• **OBJECTIF A**
Dans l'article sur Janine Boissard, quel drame l'a amenée à écrire Une femme ?

• **TEXTE EXTRAIT**
Janine Boissard à propos d'Une femme : «Il y a tout un pan de ma vie que j'avais oublié. Que je cachais. Des choses douloureuses. Oui, pendant l'écriture, j'ai versé des larmes.» (photo John Foley / Opale)

Avec plus de cinquante romans, elle cumule les succès. À 83 ans, Janine Boissard quitte la fiction et se raconte. Avec sincérité. C’est Une femme, le roman d’une vie.

Janine Boissard a le don d’écrire, depuis près de 40 ans, des romans qui captivent dès les premières lignes. Dans Une femme, l’auteur se raconte. Pas de date, de récit chronologique, juste du vécu, des souffrances, du bonheur, et surtout de l’écriture.

Dans son appartement parisien, elle montre une commode. Et dit : «Le tiroir du haut, ça a été mon berceau… Je suis née un mois avant terme, mes parents n’avaient pas prévu…» Elle parle encore et encore de sa famille, celle qu’elle peint dans ses romans à succès.

À 83 ans, frappée par un drame, Janine Boissard a enfin accepté d’écrire son histoire à la première personne. Sans se cacher derrière les artifices de la fiction. C’est Une femme – sous-titre : «Le roman d’une vie.»

janineRomancière parmi ceux qui vendent le plus dans la littérature francophone, elle avoue se sentir plus légère avec ce livre. Au fil des pages, il y a donc la famille, les amours et désamours, la littérature… Rencontre exclusive avec une femme de lettres et de bienveillance.

Le Quotidien : Franchement, vous étiez en panne d’imagination, ce qui vous a menée à écrire Une femme?

Janine Boissard : Ah! non, pas le moins du monde. Ça faisait un bon moment que des éditeurs me sollicitaient, me demandant d’écrire mes Mémoires, de raconter ma vie. Je l’avais déjà fait dans le passé avec un livre sur mon enfance, un autre sur mon adolescence et ma jeunesse. Mais je ne trouvais pas nécessaire de raconter ma vie. Puis j’ai connu un drame – la mort de mon fils aîné. Là, je me suis dit que le moment était venu d’écrire le roman d’une vie.

• **MATÉRIEL EXTRAIT**
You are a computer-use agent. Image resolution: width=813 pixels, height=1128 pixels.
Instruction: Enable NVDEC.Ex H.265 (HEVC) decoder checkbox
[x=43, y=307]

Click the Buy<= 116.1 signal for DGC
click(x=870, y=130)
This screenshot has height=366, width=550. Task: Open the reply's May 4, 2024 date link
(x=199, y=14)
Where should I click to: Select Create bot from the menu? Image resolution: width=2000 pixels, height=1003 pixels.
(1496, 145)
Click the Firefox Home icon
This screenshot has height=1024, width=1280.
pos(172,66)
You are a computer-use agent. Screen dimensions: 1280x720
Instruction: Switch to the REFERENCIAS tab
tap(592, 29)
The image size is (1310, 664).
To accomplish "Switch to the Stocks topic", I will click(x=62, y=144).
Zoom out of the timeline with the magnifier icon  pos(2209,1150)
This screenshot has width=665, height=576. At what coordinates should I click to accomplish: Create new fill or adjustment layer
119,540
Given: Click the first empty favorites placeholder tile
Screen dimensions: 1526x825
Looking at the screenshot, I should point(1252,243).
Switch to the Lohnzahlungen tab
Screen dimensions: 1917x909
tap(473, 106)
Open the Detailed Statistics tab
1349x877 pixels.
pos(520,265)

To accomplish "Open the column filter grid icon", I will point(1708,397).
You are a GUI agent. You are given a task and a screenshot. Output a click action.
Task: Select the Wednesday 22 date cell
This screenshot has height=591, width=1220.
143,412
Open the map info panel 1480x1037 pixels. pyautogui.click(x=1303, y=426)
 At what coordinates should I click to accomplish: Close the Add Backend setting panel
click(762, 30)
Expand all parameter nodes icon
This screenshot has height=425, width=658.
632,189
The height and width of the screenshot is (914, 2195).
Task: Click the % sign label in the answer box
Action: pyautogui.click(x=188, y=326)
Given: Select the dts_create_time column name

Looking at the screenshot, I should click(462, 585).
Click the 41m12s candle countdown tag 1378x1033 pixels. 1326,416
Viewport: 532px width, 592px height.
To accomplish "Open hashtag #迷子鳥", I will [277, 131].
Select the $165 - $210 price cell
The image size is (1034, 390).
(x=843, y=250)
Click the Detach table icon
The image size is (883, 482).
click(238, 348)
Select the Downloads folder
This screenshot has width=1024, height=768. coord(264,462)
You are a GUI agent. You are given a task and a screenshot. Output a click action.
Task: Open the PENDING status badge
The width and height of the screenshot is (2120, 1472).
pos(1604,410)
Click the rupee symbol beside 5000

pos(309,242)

• **OBJECTIF B**
Dans les entrées, reprenez les lignes à partir de celle qui contient « Zoom out of » et jusqu'à celle qui contient « I will point(1708,397). », incluses, en remplaçant « magnifier icon » par « zoom button », s'il vous plaît. Ne changez rien d'autre et ne donnez que ces lignes.

• **RÉSULTAT DE L'EXERCICE A**
La mort de son fils aîné.

• **RÉSULTAT DE L'EXERCICE B**
Zoom out of the timeline with the zoom button  pos(2209,1150)
This screenshot has width=665, height=576. At what coordinates should I click to accomplish: Create new fill or adjustment layer
119,540
Given: Click the first empty favorites placeholder tile
Screen dimensions: 1526x825
Looking at the screenshot, I should point(1252,243).
Switch to the Lohnzahlungen tab
Screen dimensions: 1917x909
tap(473, 106)
Open the Detailed Statistics tab
1349x877 pixels.
pos(520,265)

To accomplish "Open the column filter grid icon", I will point(1708,397).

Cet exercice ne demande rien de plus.